Task brief → Please copy each line below that contains the word "computer".

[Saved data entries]
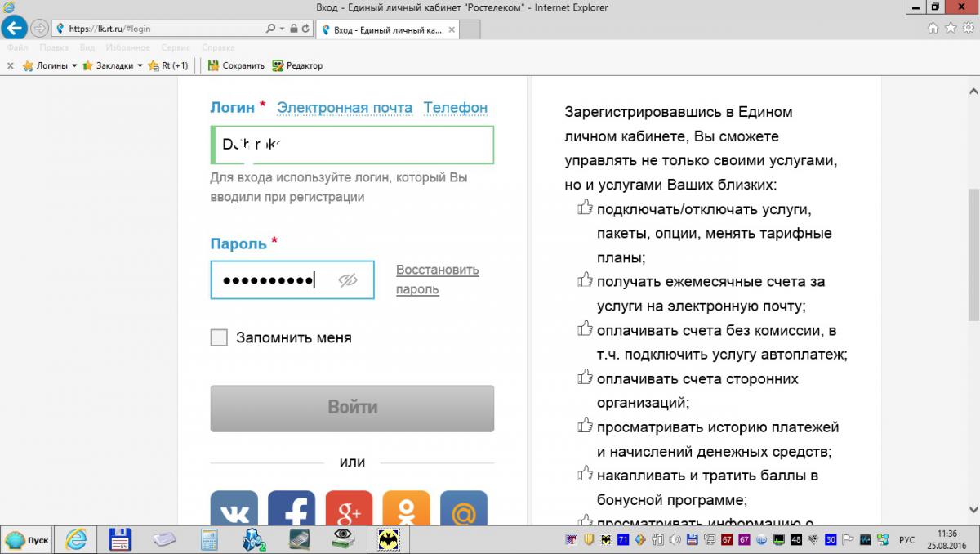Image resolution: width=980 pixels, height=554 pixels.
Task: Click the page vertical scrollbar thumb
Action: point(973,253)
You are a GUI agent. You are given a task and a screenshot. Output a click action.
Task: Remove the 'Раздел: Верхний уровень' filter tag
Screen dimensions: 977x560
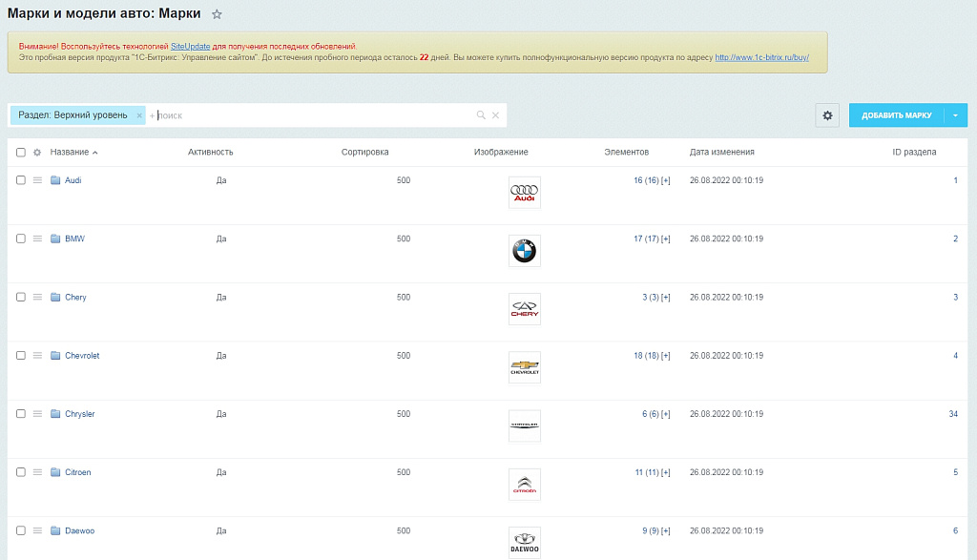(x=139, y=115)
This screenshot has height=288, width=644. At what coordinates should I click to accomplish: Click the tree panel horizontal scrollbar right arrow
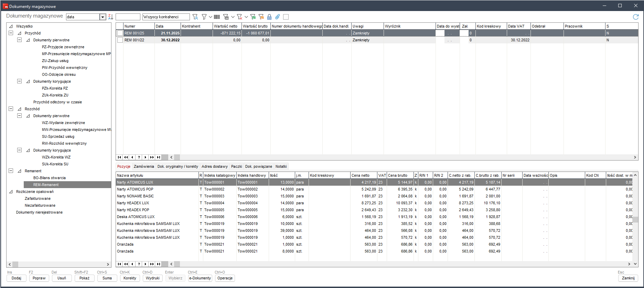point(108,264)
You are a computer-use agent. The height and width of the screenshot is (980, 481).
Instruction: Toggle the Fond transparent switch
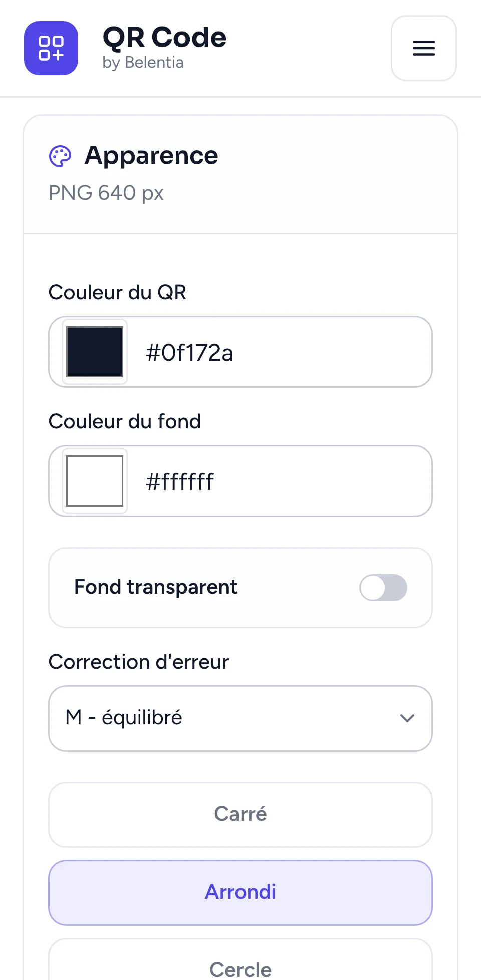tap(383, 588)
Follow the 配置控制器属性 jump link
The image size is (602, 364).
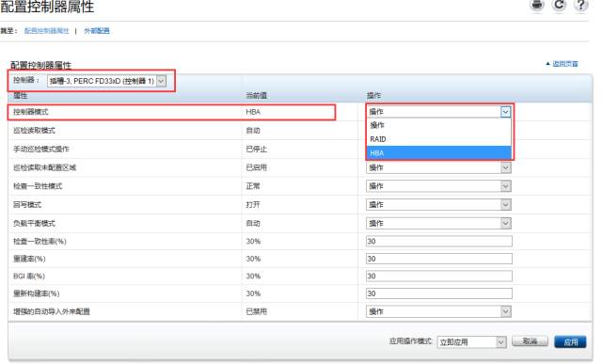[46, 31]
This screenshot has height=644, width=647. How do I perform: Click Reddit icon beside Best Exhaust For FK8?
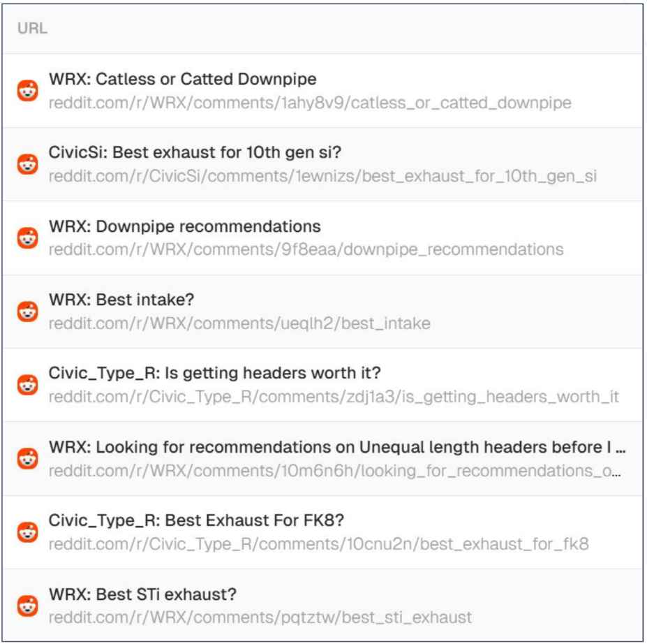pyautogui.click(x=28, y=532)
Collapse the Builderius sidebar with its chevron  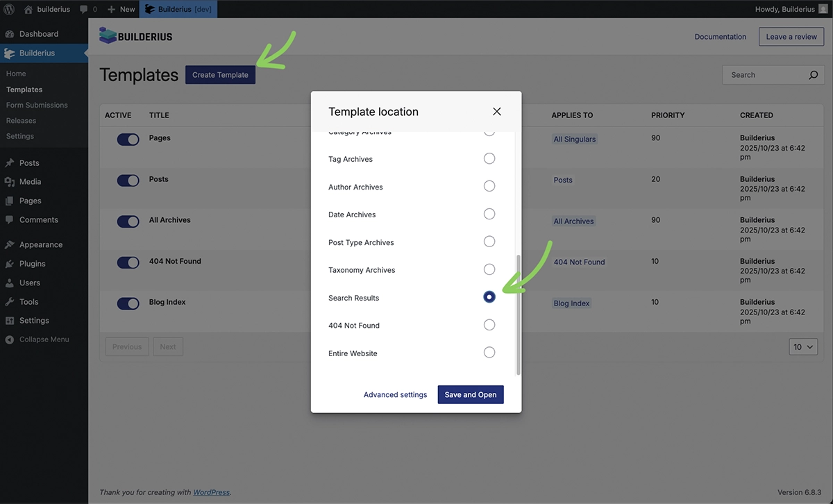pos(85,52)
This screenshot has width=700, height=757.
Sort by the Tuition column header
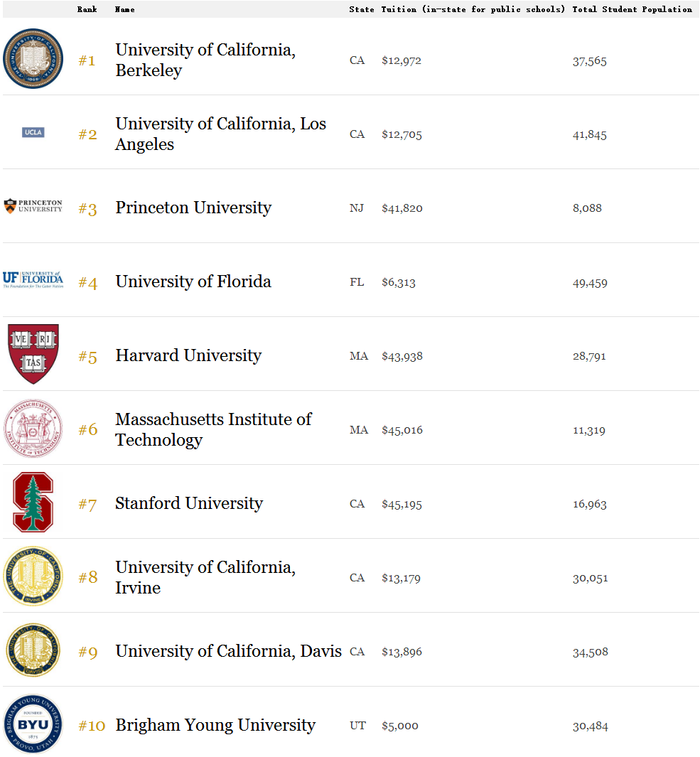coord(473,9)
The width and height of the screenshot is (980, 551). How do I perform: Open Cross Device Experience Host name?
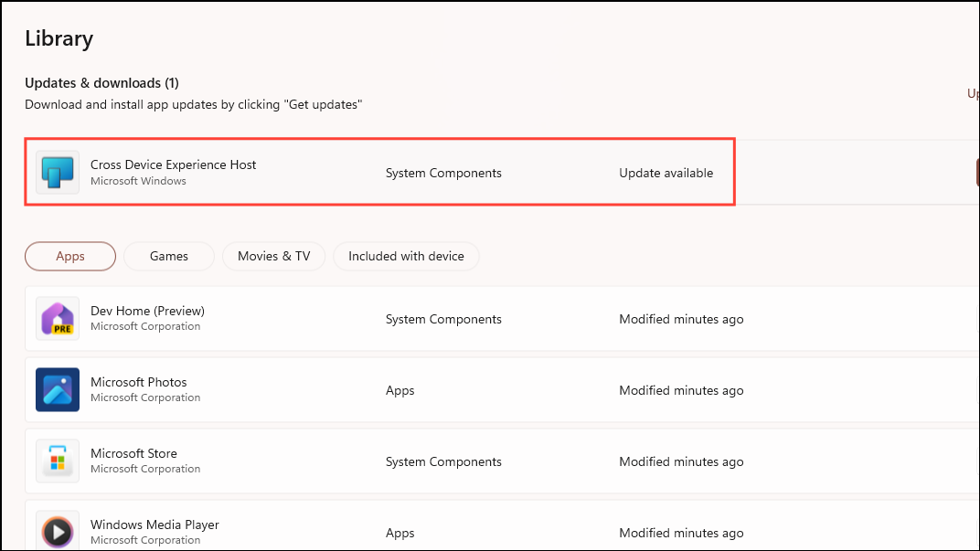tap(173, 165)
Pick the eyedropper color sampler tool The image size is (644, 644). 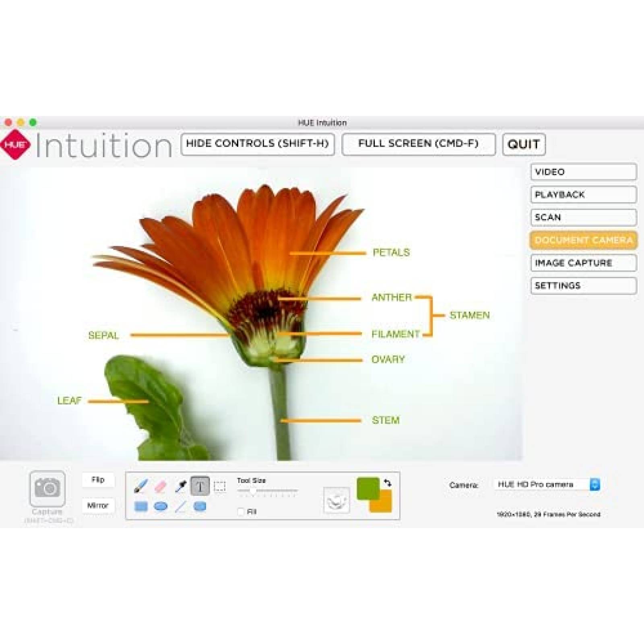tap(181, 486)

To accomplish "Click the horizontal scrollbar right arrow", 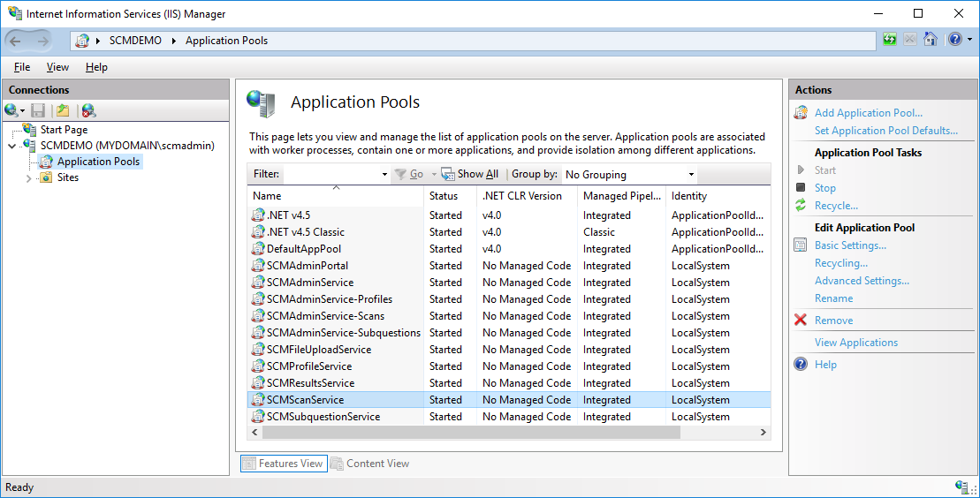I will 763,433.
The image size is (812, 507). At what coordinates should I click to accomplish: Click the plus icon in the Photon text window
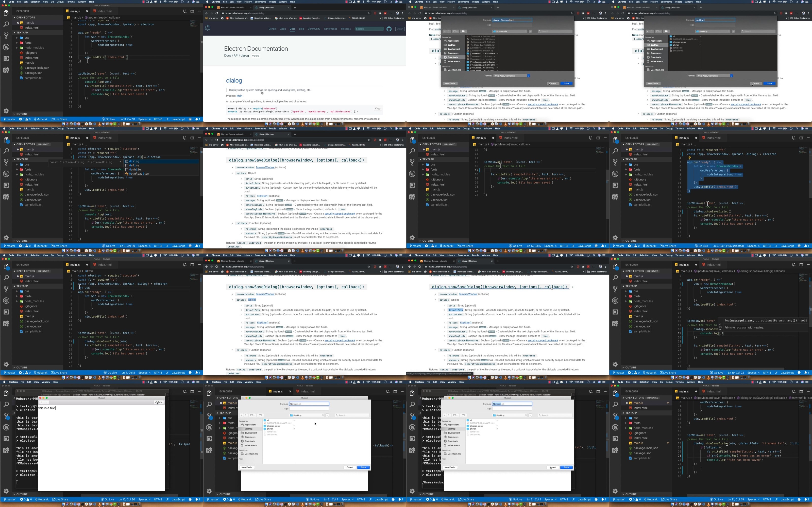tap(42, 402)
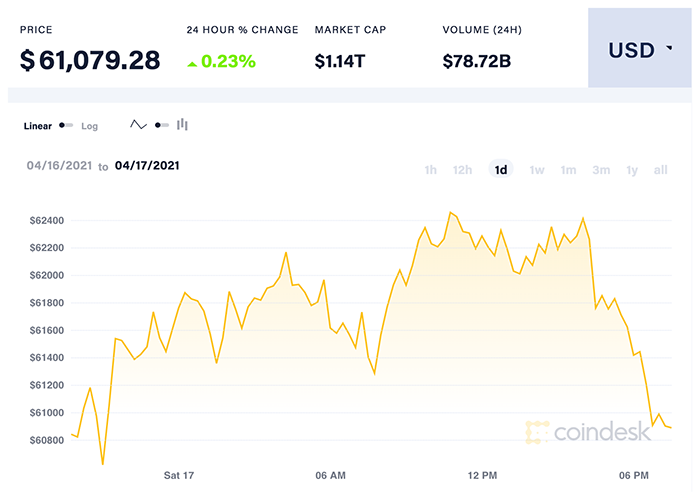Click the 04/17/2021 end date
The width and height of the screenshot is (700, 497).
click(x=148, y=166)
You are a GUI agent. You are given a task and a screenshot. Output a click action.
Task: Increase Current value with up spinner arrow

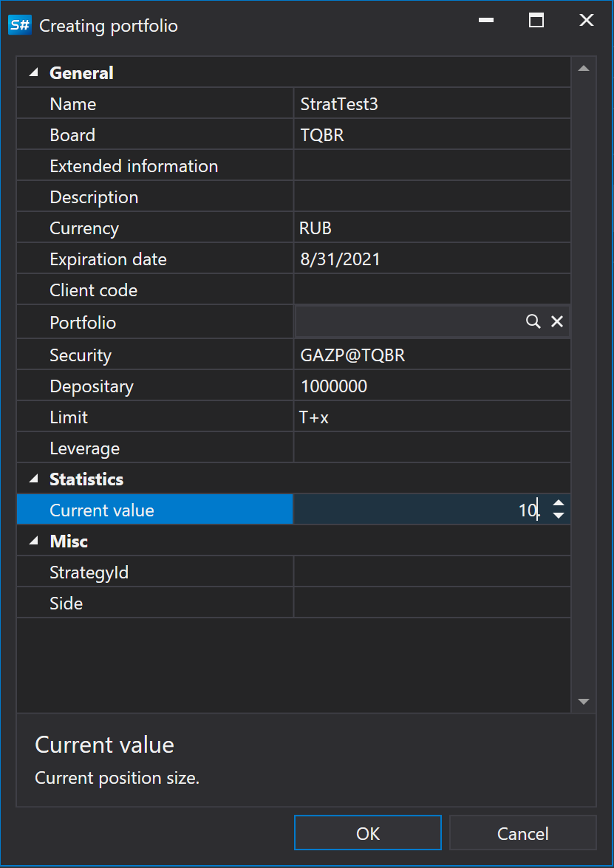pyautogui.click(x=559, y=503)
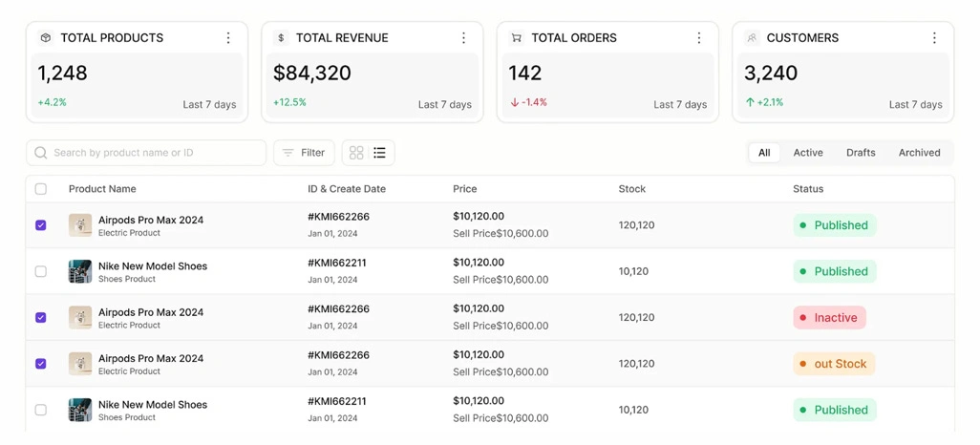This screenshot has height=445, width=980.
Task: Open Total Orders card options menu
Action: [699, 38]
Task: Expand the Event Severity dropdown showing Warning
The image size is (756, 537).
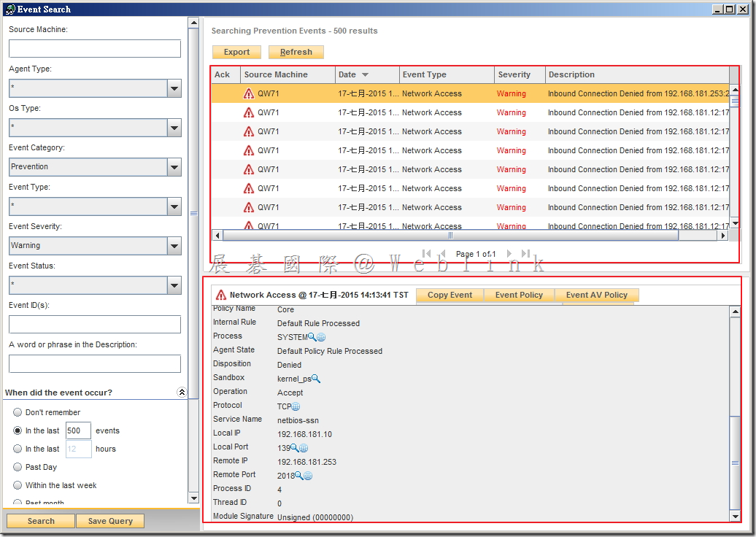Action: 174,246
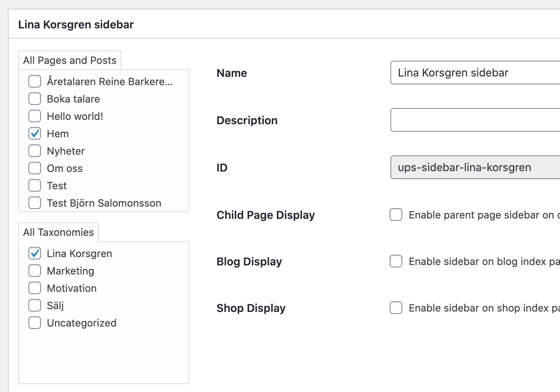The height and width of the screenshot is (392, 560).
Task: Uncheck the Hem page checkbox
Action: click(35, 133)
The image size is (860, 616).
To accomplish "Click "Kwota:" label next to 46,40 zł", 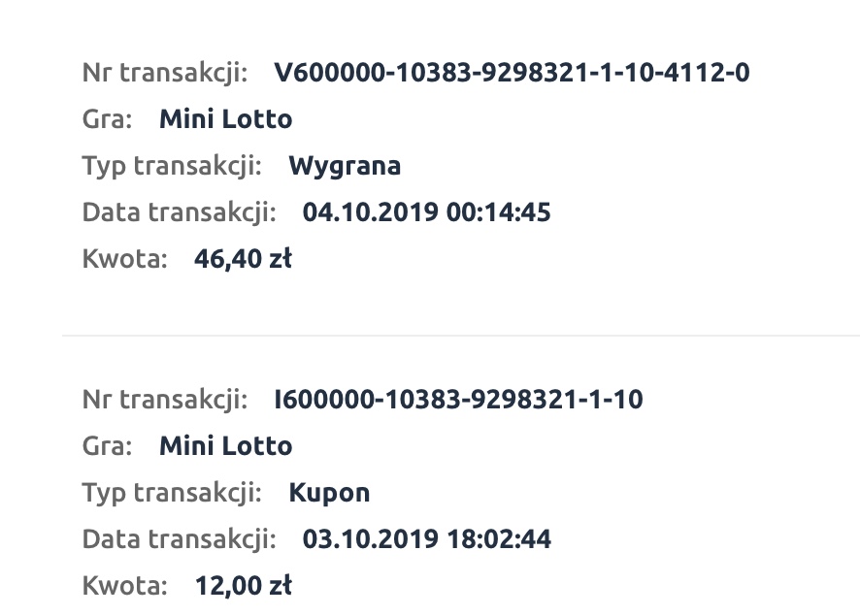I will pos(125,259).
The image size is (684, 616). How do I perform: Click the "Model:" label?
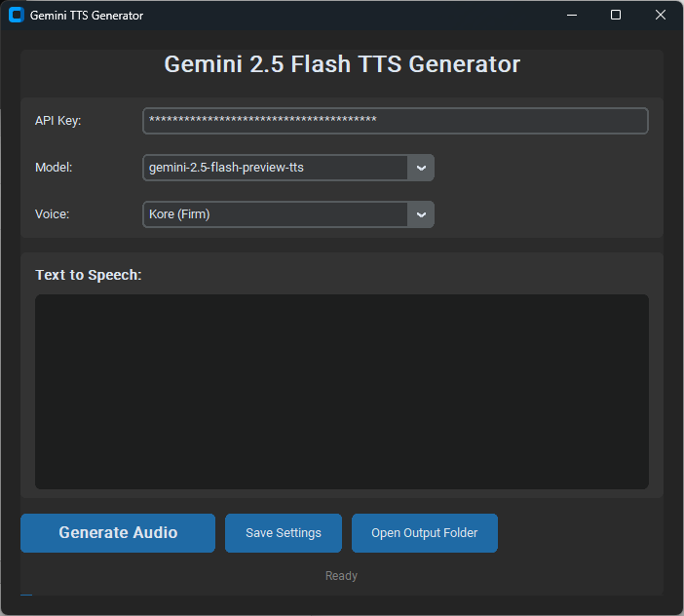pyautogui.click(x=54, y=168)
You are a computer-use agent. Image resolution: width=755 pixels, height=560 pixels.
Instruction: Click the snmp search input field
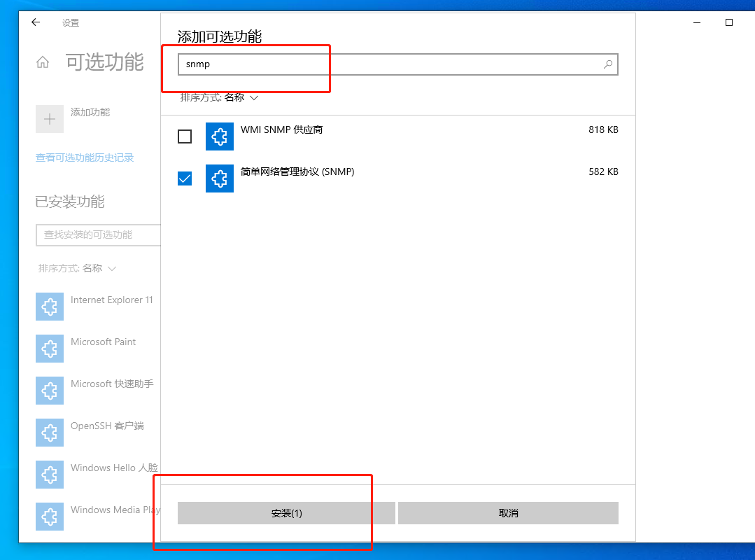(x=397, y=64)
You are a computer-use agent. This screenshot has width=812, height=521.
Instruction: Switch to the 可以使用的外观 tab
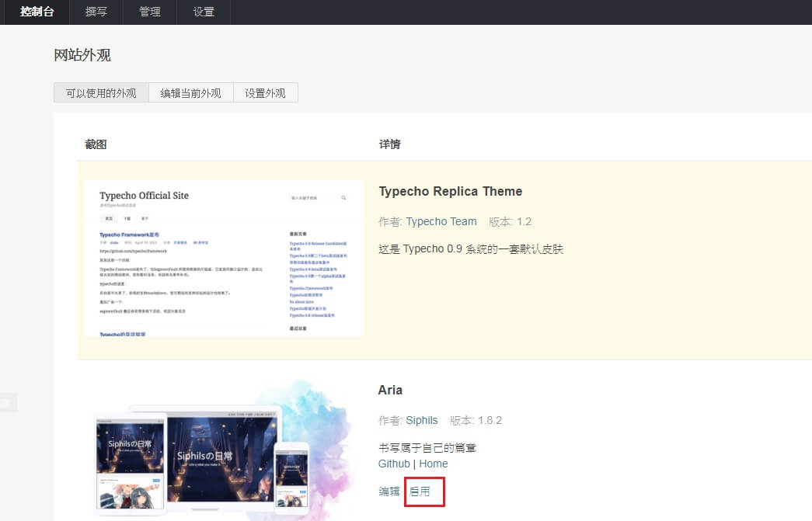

Reply →
You are a computer-use agent. The height and width of the screenshot is (980, 481).
You are a computer-use agent. Image resolution: width=755 pixels, height=560 pixels.
You are a computer-use agent. This screenshot has width=812, height=521.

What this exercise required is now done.